Tester’s office didn’t respond to questions sent by Rewire.News.

Sen. Ron Wyden (D-WA) took campaign contributions from private prisons as recently as 2016. Sen. Joe Manchin (D-WV) last received CoreCivic contributions in 2014. Sen. Sherrod Brown (D-OH) accepted CoreCivic donations during the 2012 and 2014 election cycles; he didn’t receive contributions from private prisons in 2016 or 2018. Sens. Dianne Feinstein (D-CA) and Bill Nelson (D-FL) haven’t accepted private prison contributions since the 2012 election cycle.

While major private prison companies give a sliver of their campaign contributions to Democratic candidates, they continue to pump funds into Republican House and Senate candidates: 23 GOP House members have accepted GEO Group cash in 2018, while 11 Senate Republicans received money from the company. Twelve House Republicans have received CoreCivic money in 2018 and eight Senate Republicans have taken CoreCivic contributions this year. Most of the 236 House Republican lawmakers and 51 GOP senators don’t receive private prison contributions, but far more congressional Republicans take money from CoreCivic and GEO Group than Democrats.

In some instances, coordination between the GOP and private prisons goes beyond campaign funding. Rep. Greg Gianforte (R-MT), one of the richest members of Congress, bought up to $250,000 worth of CoreCivic stock in January, TYT Network reported. CoreCivic runs a private prison in Montana known as Crossroads Correctional Center, which faces legal action after imprisoned people there staged an uprising to protest inhumane conditions.

Some Republican candidates and lawmakers speak glowingly of the private prison industry and defend the GEO Group and CoreCivic against lawsuits alleging rampant misconduct. A group of 18 House Republicans in March urged Trump administration officials, including Sessions, to protect private prison companies against lawsuits from detained immigrants who are allegedly being forced to work in the facilities for $1 a day. Detainees say they have to use the paltry pay to purchase basics like water and food.

The House GOP lawmakers charged that paying immigrant detainees more than $1 per day would “drain the federal government of limited taxpayer resources.” CoreCivic, meanwhile, reports that about half of its $1.77 billion in 2017 revenue came from federal contracts.

Participants in August’s national prison strike called this practice “prison slavery.” The strike lasted 19 days, and one week into it, detained immigrants launched a hunger strike in solidarity. Both groups are imprisoned in facilities run by GEO Group and CoreCivic.

Project South filed a lawsuit in April against CoreCivic on behalf of immigrants detained at the Stewart Detention Center in Lumpkin, Georgia. The lawsuit alleges that the company “violates human trafficking laws and employs a deprivation scheme to force immigrants detained at Stewart to work for sub-minimum wages, and then threatens to punish them for refusing to work through solitary confinement or loss of access to necessities.” In 2014, the law firm Outten & Golden filed a lawsuit against GEO Group for engaging in similar practices at the Aurora Detention Center in Colorado.

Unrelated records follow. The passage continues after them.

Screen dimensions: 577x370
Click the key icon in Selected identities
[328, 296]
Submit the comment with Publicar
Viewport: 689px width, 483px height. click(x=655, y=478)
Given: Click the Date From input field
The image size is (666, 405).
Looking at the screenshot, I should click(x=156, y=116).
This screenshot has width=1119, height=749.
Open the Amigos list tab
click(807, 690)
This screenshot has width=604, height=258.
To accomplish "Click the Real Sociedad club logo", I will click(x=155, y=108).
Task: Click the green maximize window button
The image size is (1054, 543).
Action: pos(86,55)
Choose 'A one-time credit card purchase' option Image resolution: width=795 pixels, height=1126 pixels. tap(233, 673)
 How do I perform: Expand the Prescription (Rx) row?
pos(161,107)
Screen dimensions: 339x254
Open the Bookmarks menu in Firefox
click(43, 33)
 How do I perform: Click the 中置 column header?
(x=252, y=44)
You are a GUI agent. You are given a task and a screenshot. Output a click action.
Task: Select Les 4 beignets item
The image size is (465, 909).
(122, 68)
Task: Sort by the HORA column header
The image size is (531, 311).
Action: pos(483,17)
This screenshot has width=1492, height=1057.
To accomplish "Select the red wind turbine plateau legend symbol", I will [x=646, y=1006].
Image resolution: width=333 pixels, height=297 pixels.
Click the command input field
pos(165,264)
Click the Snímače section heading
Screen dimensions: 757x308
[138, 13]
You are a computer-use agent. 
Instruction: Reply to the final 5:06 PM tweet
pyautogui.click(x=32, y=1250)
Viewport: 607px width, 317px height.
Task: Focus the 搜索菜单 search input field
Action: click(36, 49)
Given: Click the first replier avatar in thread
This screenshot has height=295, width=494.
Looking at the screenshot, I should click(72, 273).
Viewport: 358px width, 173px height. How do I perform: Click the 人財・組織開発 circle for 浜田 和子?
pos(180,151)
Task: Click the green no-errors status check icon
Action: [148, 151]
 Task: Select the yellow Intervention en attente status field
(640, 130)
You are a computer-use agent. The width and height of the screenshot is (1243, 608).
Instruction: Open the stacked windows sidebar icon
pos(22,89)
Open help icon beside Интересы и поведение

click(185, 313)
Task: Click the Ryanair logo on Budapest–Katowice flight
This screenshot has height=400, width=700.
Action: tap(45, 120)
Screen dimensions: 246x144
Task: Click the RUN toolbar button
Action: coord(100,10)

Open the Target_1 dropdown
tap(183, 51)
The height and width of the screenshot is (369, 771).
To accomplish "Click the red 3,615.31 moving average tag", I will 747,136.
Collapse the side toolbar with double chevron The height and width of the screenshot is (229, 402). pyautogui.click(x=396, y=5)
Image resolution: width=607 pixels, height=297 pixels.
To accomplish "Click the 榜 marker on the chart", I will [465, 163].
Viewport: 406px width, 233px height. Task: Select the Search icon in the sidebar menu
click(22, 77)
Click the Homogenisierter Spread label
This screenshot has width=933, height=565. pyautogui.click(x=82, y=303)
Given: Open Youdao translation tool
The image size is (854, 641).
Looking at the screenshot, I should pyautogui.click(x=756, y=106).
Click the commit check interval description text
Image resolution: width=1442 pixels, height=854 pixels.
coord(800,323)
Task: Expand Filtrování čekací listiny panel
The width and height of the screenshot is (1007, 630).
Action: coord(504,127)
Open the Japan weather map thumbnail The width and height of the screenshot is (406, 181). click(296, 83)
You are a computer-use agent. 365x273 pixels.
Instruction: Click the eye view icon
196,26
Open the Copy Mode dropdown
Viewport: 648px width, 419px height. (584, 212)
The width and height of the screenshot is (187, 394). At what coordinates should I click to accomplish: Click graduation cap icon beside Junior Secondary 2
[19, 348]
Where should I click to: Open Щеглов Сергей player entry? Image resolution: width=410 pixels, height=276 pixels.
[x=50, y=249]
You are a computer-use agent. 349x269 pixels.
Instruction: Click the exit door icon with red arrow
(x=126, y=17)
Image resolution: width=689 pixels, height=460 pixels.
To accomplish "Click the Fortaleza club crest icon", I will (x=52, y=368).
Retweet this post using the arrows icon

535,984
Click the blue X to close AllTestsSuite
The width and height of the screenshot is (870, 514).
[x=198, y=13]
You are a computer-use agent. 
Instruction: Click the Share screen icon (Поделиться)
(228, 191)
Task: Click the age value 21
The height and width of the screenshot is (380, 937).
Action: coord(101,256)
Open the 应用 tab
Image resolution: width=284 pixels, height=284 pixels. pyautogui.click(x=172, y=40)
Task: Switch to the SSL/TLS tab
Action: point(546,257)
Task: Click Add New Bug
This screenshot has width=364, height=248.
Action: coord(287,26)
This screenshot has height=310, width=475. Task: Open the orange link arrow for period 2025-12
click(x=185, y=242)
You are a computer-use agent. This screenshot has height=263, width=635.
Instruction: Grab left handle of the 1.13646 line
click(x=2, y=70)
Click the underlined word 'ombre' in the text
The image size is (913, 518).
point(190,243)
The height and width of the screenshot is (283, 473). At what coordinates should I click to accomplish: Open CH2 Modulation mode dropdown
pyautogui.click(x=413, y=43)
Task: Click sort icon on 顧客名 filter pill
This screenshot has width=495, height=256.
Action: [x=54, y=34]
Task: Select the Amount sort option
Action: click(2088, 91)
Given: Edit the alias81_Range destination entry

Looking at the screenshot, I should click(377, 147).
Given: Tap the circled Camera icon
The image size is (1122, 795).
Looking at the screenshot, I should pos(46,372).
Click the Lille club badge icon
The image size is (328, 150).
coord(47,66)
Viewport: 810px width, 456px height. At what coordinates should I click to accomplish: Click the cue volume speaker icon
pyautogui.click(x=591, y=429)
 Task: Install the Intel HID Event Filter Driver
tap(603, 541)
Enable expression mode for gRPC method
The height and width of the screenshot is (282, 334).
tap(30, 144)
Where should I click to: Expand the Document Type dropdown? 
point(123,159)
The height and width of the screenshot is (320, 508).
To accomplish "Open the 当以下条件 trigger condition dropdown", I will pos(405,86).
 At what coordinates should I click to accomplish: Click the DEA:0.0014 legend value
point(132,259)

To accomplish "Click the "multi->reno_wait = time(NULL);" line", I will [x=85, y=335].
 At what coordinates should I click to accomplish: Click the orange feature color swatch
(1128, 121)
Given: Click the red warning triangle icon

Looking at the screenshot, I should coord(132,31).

Libal said a wide spectrum of lawmakers in both major parties have benefited from contributions from private prison companies because “they have largely been an industry that is bipartisan,” pumping “money into campaigns and into particular elected officials who had the power to impact their bottom line.”

This appears to be changing. GEO Group has aligned itself with the Trump administration, and the egregiousness of the Trump administration’s immigration policies are forcing elected officials to take action, Libal said.

“Certainly both parties have been guilty in presiding over the expansion of mass incarceration and the expansion of immigrant detention,” Libal said. “But [the Trump administration] has forced [elected officials] who were quiet or complicit about the injustices of previous administrations to take a stand, if for no other reason than not to be associated with it. There are obviously exceptions to this. I think Congressman Cuellar should be questioned about [this] explicitly. Is he in favor of the prolonged detention of children? Because he is accepting the funds that make that possible it looks really bad to be taking [money from a] private prison company. I think it’s always looked bad. But now it looks especially bad.”